NEW YORK ? Linda Lavin was in two well-received productions last season that are on Broadway this fall: "Follies" at the Kennedy Center and "Other Desert Cities" at Lincoln Center.

Which one is she doing in New York? Neither.

Lavin instead took a strong part in Nicky Silver's new play "The Lyons," which opens off-Broadway this week at the Vineyard Theatre.

"There're absolutely no regrets. This is a great part. I don't know when I've been this satisfied with one role," Lavin says over a breakfast of yogurt and fresh fruit. "I've never gotten final closure like I do with this character."

Lavin, who is about to turn 74, is these days basking in a burst of renewed attention, decades after the Golden Globe- and Tony Award-winning actress put on a paper hat to play a waitress in Mel's Diner on the long-running TV sit-com "Alice" (1976-1985).

"That's just the most amazing thing for me. I'm being invited to all these parties at this stage in my life and my career," she says. "I'm feeling very, very lucky."

Besides the Stephen Sondheim musical and Jon Baitz's play about a dysfunctional family wrestling with a deep secret, Lavin has finished a movie ? the upcoming "Wanderlust" with Jennifer Aniston and Paul Rudd ? and next month releases her first CD, "Possibilities."

In the dark comedy "The Lyons," Lavin plays mother of a family grappling with the impending death of its patriarch. It's a central role ? one not offered by "Follies" or "Other Desert Cities" ? and deeply moved Lavin.

"I love a short run and I love being in on something at the beginning. So this offer, when it came, was a perfect time," she says. "Nicky's play offered more meat on the bones and it was something I absolutely had to do."

Decision made, she had to walk away from "Follies," in which she was singing the iconic song "Broadway Baby," and from Baitz's play, in which she played a lefty alcoholic. Her part in the Sondheim musical was given to Jayne Houdyshell and Judith Light took her part in the play for Broadway.

Lavin says Light is a wonderful actress who will do "great justice" to the role she left. As for "Follies," Lavin calls it like doing a beloved rock show. "It's `The Rocky Horror Show' of Broadway," she says. "The shows are much bigger than my participation."
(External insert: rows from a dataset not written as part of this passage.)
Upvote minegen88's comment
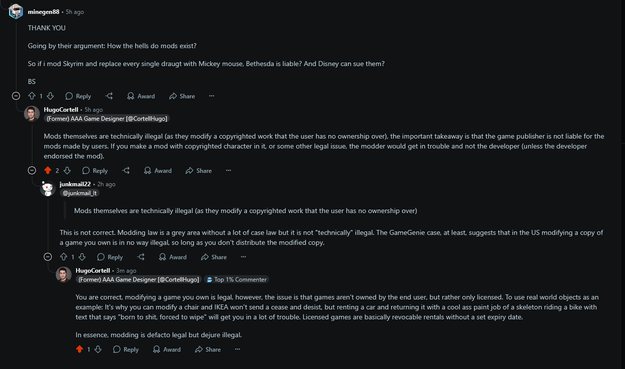This screenshot has height=369, width=625. pos(32,96)
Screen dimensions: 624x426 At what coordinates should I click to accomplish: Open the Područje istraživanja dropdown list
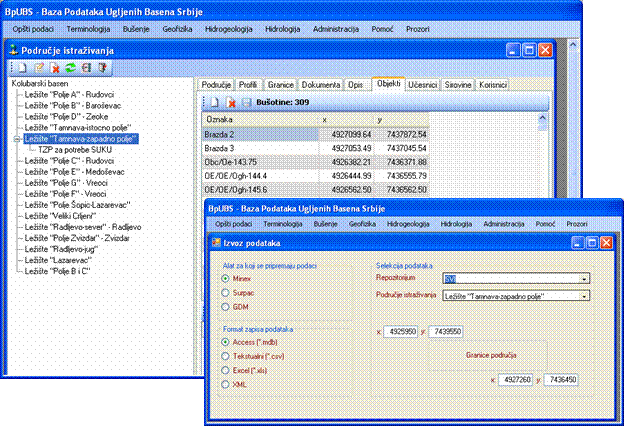click(x=583, y=295)
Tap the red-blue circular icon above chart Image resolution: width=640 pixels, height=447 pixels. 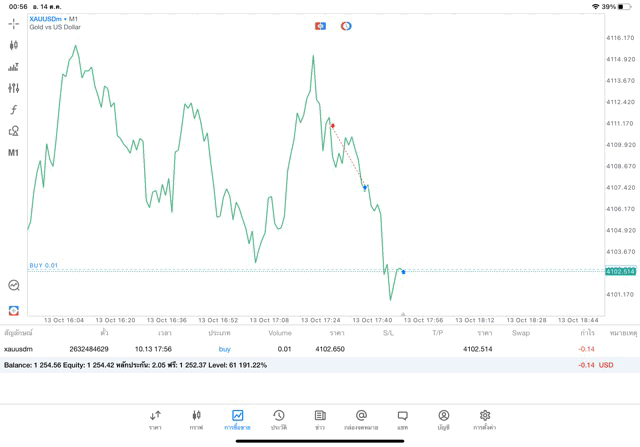pyautogui.click(x=346, y=26)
Mark Brokaw, who directs Lavin in "The Lyons," is happy with the actress' choice. "It's a fantastic role with great range and we're so happy to have her because she is a serious actress with fantastic comic chops."

When the discussion veers to her new album, Lavin brightens even more. Backed by a jazz band, she sings 12 favorite songs, including "Two for the Road," "It Might As Well Be Spring" and "You've Got Possibilities."
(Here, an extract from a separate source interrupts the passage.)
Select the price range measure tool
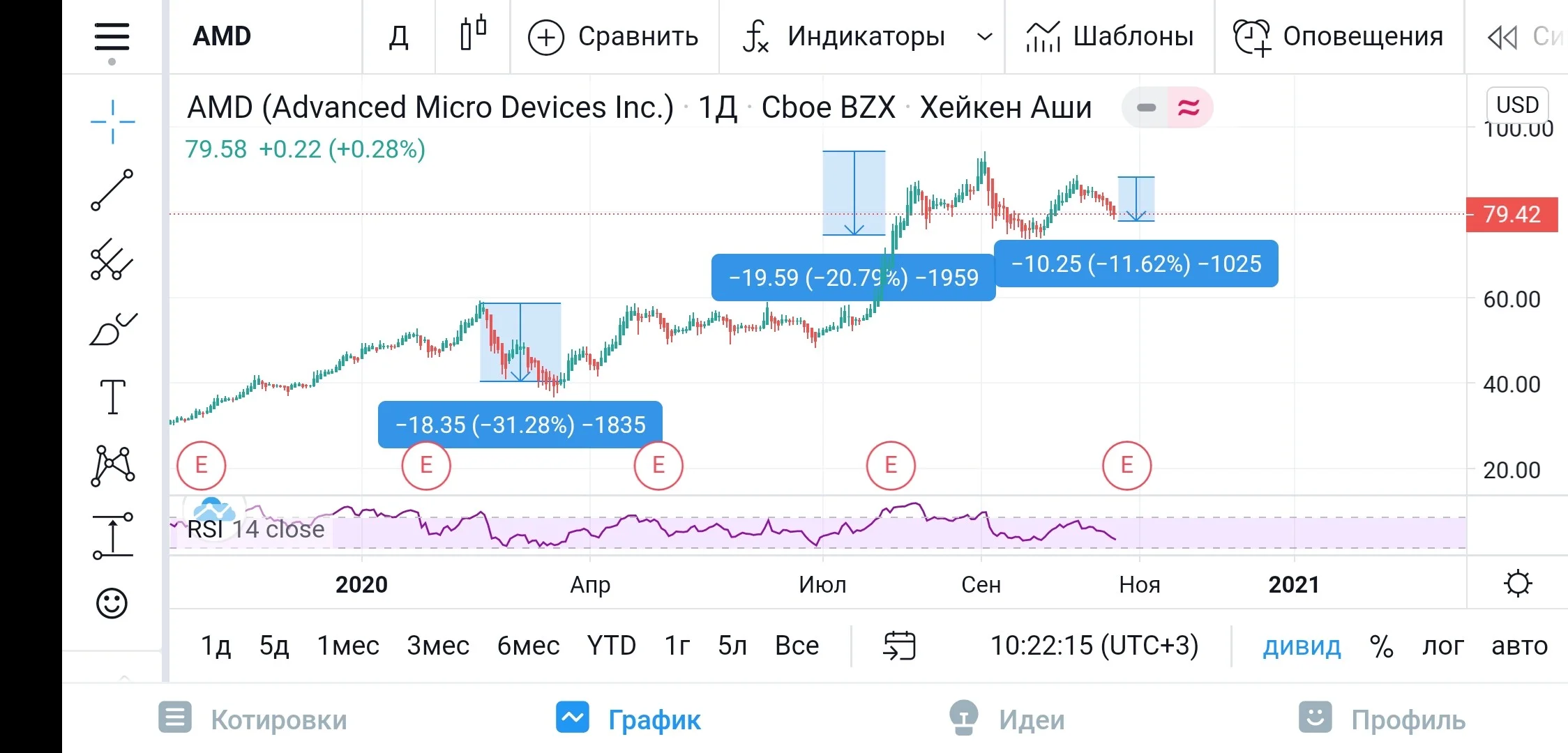 112,535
"Look at me," she says, beaming. "I'm like a child about it."

With Lavin's twist on standards, the CD boasts two notable additions ? liner notes by Hal Prince, who she calls her first mentor, and drumming by Steve Bakunas, who happens to be Lavin's husband.
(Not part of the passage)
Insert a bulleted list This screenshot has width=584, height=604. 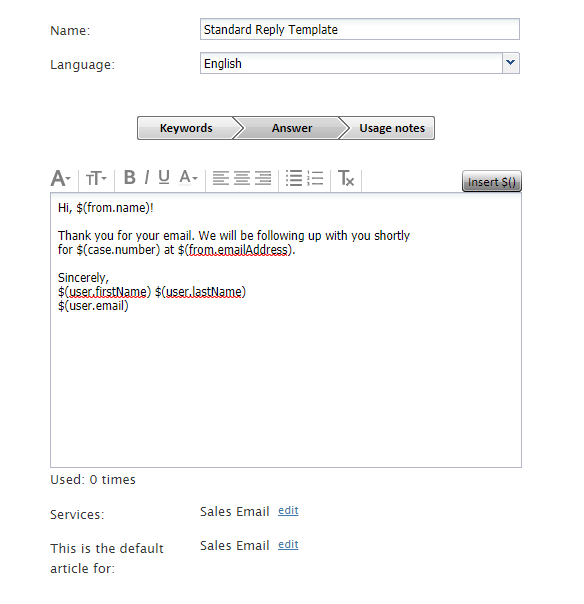294,178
Prince gave Lavin her first big break while directing the Broadway musical "It's a Bird ... It's a Plane ... It's Superman." She went on to earn a Tony nomination in Neil Simon's "Last of the Red Hot Lovers" in 1969, and the Tony for another Simon play in 1987, "Broadway Bound." In between, she starred in "Alice," singing the theme song and becoming an icon for working moms.

She and Bakunas, an artist, musician and her third husband, have been together for 13 years and make their home in Willmington, N.C., where they converted an old automotive garage into the 50-seat Red Barn Studio Theatre. It opened in 2007 and their productions include "Doubt" by John Patrick Shanley, "Glengarry Glen Ross" by David Mamet, "Rabbit Hole" by David Lindsay-Abaire and "The Tale of the Allergist's Wife" by Charles Busch, in which Lavin also starred on Broadway.

Lavin in recent years has been at Lincoln Center in Paul Rudnick's comedy "The New Century" and earned a Tony nomination last year for her role in Donald Margulies' "Collected Stories." She has also been refining her concert show "Songs & Confessions of a One-Time Waitress."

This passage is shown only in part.